§ **DESCRIPTION OF THE TASK**
Check every line below for the string "chart", and copy the lines that contain it.

**** DATA TO EXAMINE

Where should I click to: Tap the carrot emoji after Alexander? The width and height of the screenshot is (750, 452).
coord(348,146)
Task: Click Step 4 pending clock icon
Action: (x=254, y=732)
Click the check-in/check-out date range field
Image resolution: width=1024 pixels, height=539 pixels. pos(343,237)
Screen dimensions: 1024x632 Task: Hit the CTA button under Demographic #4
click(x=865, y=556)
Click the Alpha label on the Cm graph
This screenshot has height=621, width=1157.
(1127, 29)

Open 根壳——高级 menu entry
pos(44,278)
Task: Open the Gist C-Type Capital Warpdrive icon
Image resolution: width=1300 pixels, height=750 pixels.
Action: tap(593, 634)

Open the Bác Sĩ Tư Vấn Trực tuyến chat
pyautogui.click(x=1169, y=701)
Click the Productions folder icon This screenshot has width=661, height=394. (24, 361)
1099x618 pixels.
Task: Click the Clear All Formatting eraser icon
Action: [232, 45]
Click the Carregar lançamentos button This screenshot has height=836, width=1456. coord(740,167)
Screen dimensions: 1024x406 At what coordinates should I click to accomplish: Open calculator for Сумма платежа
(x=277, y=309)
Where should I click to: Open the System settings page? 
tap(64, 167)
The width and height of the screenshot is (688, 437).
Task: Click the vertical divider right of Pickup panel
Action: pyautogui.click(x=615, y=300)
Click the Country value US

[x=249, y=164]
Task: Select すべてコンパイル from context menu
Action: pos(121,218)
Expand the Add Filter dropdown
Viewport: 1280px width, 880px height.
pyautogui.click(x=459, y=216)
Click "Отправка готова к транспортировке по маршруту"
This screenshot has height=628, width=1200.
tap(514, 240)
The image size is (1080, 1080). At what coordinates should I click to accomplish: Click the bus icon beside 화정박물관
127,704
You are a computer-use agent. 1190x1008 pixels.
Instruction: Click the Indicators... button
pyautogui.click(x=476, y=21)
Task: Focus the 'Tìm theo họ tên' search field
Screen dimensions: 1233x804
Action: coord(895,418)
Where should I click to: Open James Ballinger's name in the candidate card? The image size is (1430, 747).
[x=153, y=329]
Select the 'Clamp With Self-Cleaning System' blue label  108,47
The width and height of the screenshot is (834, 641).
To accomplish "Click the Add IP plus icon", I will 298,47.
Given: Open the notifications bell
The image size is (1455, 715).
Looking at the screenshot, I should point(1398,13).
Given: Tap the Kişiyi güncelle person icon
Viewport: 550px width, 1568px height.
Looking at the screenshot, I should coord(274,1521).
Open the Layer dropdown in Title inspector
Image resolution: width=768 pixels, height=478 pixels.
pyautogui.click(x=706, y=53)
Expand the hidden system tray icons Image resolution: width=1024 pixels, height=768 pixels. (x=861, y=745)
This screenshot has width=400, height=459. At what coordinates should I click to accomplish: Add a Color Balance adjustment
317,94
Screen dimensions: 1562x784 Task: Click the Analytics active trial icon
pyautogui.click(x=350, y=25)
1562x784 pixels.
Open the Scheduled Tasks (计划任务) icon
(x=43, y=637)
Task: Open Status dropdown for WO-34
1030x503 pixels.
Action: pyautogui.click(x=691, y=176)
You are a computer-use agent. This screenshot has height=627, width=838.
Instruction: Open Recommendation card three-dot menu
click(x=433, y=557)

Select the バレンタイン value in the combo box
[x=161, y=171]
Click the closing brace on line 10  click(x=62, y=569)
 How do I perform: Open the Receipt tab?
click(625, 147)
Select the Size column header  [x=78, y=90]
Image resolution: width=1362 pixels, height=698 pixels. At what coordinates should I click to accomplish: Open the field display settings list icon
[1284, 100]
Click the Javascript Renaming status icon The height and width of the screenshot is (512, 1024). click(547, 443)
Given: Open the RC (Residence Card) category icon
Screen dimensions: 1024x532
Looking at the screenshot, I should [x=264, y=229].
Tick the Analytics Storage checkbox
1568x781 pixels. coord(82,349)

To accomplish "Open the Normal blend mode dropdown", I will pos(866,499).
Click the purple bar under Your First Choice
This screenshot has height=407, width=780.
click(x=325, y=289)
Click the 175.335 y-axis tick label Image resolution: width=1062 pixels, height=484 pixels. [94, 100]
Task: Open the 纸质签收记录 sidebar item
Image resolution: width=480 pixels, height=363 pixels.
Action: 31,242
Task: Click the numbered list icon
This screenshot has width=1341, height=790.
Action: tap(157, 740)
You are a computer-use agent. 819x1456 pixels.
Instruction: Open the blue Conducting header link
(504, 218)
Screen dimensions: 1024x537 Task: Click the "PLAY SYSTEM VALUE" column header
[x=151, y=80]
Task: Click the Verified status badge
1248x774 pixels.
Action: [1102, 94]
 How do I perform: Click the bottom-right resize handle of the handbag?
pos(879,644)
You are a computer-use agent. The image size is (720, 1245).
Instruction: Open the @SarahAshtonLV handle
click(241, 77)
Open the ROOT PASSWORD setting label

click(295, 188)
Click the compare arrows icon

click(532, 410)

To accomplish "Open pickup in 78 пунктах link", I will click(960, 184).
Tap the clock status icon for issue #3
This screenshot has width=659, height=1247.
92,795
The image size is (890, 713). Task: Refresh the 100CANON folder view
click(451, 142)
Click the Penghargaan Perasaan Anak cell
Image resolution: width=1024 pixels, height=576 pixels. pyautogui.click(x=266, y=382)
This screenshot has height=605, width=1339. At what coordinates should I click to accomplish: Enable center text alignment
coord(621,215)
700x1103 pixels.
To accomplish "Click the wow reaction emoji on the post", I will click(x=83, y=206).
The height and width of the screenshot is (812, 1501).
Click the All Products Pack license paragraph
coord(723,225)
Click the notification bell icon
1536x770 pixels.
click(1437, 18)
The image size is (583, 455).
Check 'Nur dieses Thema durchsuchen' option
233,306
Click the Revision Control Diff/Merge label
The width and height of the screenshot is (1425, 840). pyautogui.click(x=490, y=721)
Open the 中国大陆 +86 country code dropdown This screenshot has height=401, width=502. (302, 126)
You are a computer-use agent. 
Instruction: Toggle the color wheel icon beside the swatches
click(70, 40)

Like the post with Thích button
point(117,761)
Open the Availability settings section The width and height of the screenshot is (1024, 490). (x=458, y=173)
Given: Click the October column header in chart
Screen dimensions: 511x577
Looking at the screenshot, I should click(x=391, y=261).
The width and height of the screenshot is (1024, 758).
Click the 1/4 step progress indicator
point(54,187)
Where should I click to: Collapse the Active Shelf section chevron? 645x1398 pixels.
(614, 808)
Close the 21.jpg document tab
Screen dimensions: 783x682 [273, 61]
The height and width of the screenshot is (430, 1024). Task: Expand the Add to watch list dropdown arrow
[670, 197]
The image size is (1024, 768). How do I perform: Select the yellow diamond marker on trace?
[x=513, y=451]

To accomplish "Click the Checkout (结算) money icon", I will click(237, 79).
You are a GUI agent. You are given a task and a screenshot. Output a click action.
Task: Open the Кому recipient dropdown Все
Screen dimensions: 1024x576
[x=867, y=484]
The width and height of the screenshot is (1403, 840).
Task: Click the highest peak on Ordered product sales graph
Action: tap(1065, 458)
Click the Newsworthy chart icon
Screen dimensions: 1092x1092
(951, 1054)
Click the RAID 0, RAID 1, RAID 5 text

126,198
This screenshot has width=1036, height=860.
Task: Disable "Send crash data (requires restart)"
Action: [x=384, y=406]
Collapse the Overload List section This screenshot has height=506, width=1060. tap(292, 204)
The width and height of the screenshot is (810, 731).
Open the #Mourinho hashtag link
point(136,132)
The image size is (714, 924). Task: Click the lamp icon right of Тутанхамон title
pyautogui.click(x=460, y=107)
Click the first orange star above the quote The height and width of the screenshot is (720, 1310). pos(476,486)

********

§ **YOUR SOLUTION**
Given: Click the October column header in chart
Click the Newsworthy chart icon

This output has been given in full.